Em comunicado, a organização não-governamental Hindus for Human Rights afirmou que as críticas ao primeiro-ministro estão centradas no fato de que ele “não é um líder religioso e, portanto, não está qualificado para liderar a cerimônia, e que um templo hindu não pode ser consagrado antes de ser concluído”.
Além disso, o grupo acrescentou que a iniciativa seria “a mais recente tentativa de transformar o hinduísmo em uma arma em nome da ideologia nacionalista repressiva do BJP, antes das eleições nacionais em maio”. Modi é grande defensor da agenda conhecida como “Hindutva”, que acredita que a Índia deve tornar-se uma nação hindu. A promessa de construir o templo Ram Janmabhoomi Mandir fazia parte do pacote.
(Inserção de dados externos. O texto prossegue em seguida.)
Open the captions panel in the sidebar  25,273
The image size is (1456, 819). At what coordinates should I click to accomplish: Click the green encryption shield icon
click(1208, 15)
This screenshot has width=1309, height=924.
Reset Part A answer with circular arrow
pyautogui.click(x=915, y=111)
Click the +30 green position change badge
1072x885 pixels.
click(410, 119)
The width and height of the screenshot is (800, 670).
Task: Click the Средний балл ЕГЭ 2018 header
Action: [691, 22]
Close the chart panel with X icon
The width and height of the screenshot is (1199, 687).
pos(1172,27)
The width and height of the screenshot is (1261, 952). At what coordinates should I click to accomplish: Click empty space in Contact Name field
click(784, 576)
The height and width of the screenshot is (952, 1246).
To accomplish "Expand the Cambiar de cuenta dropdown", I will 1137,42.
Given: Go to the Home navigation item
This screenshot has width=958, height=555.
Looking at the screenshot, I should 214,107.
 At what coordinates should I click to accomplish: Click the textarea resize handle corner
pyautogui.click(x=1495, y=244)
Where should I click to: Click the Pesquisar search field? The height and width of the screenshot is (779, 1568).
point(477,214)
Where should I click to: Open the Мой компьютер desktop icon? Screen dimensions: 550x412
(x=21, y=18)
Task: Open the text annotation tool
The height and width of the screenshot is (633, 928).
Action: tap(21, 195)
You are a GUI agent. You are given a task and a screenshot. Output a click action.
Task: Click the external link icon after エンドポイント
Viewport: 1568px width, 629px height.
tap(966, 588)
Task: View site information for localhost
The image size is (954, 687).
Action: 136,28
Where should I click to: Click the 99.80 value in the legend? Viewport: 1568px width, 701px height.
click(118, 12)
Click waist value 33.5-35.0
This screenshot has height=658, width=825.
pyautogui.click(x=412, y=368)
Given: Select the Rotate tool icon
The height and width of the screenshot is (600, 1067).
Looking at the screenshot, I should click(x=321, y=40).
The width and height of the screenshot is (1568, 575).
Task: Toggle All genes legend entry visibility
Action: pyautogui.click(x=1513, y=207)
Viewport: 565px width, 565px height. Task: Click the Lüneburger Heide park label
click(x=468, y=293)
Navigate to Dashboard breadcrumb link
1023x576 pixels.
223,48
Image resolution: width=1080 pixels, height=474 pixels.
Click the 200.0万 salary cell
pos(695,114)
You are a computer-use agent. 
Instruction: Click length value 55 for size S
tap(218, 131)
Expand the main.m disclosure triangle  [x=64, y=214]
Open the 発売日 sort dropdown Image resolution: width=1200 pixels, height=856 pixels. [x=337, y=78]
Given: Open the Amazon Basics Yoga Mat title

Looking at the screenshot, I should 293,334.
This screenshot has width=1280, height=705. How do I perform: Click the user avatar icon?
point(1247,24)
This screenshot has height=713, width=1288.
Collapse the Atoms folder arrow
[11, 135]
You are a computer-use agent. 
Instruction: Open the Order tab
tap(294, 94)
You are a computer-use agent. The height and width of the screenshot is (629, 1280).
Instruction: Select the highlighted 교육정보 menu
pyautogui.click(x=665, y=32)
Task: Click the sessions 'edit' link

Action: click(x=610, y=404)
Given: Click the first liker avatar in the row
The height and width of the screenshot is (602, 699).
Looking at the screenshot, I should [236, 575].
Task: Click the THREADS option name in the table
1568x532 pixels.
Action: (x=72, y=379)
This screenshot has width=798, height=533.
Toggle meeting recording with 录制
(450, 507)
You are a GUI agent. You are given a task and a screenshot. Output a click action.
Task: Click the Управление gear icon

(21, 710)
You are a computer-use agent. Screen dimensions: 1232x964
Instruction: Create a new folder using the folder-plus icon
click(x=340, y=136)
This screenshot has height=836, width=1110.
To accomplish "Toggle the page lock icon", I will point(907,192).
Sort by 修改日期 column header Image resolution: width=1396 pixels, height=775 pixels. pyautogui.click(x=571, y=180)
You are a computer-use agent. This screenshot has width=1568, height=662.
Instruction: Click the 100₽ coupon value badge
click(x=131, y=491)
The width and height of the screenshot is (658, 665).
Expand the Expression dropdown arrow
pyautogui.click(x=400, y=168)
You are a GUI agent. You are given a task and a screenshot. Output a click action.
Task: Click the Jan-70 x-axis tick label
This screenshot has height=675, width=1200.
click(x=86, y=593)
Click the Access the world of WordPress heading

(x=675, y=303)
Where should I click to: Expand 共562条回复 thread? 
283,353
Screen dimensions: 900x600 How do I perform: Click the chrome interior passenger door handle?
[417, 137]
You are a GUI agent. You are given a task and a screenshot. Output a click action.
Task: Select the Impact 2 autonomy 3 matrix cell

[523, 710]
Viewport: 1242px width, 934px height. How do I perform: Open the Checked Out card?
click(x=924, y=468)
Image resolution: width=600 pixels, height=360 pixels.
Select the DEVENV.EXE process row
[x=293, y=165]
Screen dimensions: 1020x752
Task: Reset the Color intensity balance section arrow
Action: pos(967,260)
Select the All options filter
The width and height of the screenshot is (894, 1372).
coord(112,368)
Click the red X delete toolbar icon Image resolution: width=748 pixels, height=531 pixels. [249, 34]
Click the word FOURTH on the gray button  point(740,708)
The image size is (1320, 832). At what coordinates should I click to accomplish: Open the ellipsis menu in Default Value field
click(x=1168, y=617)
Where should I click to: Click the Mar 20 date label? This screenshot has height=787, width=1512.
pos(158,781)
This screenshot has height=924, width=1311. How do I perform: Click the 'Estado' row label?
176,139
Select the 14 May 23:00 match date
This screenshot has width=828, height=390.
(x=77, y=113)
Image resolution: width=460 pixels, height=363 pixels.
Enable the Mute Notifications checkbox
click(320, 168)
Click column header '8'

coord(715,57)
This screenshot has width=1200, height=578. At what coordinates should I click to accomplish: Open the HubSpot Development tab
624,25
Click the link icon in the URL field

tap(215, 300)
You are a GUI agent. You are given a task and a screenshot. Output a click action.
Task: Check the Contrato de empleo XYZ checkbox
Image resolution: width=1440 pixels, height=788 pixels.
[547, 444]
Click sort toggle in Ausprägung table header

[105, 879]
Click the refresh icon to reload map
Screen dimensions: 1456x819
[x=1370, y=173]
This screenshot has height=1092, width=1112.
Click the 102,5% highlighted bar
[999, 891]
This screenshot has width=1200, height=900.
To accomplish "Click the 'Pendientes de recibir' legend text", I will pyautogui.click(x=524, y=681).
Ainda que não tenha financiado a empreitada, o premiê e o BJP promoveram o evento de inauguração para convertê-lo em um grande evento nacional. Foi declarado feriado na região de Uttar Pradesh, onde está Ayodhya, para instigar a participação popular. Organização-mãe do partido, a direitista Rashtriya Swayamsevak Sangh também distribuiu alimentos a cerca de 50 milhões de famílias próximas ao local, aumentando a pressão para que aderissem às coloridas e muito agitadas comemorações.